Node: Scheduling, Next: , Previous: Costs, Up: Target Macros



Adjusting the Instruction Scheduler

The instruction scheduler may need a fair amount of machine-specific adjustment in order to produce good code. GCC provides several target hooks for this purpose. It is usually enough to define just a few of them: try the first ones in this list first.

int TARGET_SCHED_ISSUE_RATE (void) Target Hook
This hook returns the maximum number of instructions that can ever issue at the same time on the target machine. The default is one. This value must be constant over the entire compilation. If you need it to vary depending on what the instructions are, you must use TARGET_SCHED_VARIABLE_ISSUE.

int TARGET_SCHED_VARIABLE_ISSUE (FILE *file, int verbose, rtx insn, int more) Target Hook
This hook is executed by the scheduler after it has scheduled an insn from the ready list. It should return the number of insns which can still be issued in the current cycle. Normally this is more - 1. You should define this hook if some insns take more machine resources than others, so that fewer insns can follow them in the same cycle. file is either a null pointer, or a stdio stream to write any debug output to. verbose is the verbose level provided by -fsched-verbose-n. insn is the instruction that was scheduled.

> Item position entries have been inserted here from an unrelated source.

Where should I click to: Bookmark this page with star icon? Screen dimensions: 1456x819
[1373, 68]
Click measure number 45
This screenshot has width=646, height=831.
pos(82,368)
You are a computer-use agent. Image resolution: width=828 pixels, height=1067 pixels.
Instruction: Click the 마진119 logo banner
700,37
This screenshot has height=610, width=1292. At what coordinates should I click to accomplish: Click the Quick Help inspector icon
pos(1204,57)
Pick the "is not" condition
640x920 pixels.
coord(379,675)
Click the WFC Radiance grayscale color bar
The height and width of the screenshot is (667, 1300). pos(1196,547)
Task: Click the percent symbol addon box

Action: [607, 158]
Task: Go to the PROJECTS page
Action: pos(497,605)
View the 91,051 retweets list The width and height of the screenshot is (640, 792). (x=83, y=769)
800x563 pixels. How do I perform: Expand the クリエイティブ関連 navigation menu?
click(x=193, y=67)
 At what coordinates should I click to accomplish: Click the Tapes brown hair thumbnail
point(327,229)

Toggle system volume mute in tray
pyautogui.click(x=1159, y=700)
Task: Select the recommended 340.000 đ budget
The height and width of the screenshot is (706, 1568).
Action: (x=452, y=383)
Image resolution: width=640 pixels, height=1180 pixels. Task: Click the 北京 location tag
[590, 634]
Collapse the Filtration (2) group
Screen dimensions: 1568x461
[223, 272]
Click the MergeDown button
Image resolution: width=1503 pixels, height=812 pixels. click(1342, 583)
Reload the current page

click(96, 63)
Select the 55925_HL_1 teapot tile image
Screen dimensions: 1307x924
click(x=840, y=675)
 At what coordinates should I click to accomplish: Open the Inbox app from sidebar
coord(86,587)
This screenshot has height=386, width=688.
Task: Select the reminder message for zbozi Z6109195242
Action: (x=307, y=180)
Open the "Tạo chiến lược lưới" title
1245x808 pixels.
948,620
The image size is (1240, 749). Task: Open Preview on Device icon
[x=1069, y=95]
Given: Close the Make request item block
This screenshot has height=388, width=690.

int TARGET_SCHED_ADJUST_COST (rtx insn, rtx link, rtx dep_insn, int cost) Target Hook
This function corrects the value of cost based on the relationship between insn and dep_insn through the dependence link. It should return the new value. The default is to make no adjustment to cost. This can be used for example to specify to the scheduler that an output- or anti-dependence does not incur the same cost as a data-dependence.

int TARGET_SCHED_ADJUST_PRIORITY (rtx insn, int priority) Target Hook
This hook adjusts the integer scheduling priority priority of insn. It should return the new priority. Reduce the priority to execute insn earlier, increase the priority to execute insn later. Do not define this hook if you do not need to adjust the scheduling priorities of insns.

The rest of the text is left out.